Activity — Only one span of the listing below is wanted: the lines from the one with "You are a GUI" through the one with "Авторизация (42, 102)", reproduced exactly, both ends kept.

Records to process —
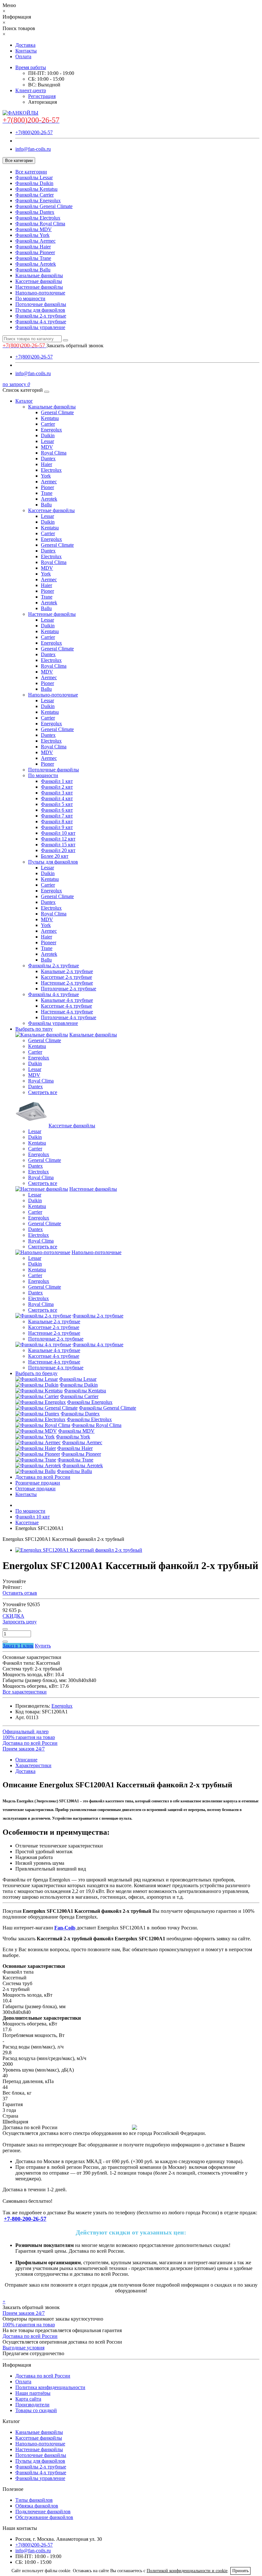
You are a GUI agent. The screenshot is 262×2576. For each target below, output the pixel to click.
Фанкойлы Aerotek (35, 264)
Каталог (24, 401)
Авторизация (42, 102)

* * *

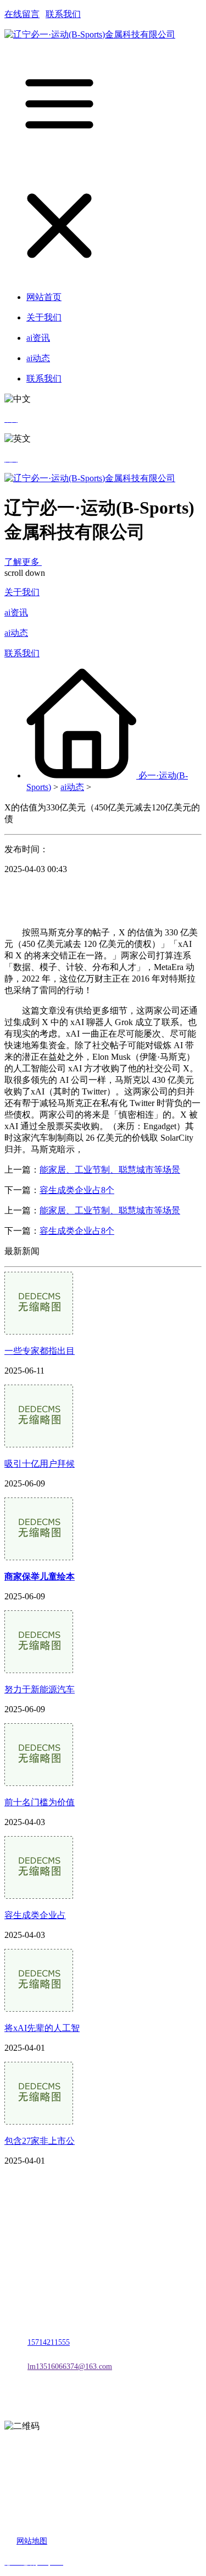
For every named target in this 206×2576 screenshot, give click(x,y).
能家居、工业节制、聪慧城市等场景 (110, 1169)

Answer to the exercise —
You are a GUI agent. The screenshot is 262×2576. For each target below, output the pixel to click.
Фанкойлы Aerotek (35, 264)
Каталог (24, 401)
Авторизация (42, 102)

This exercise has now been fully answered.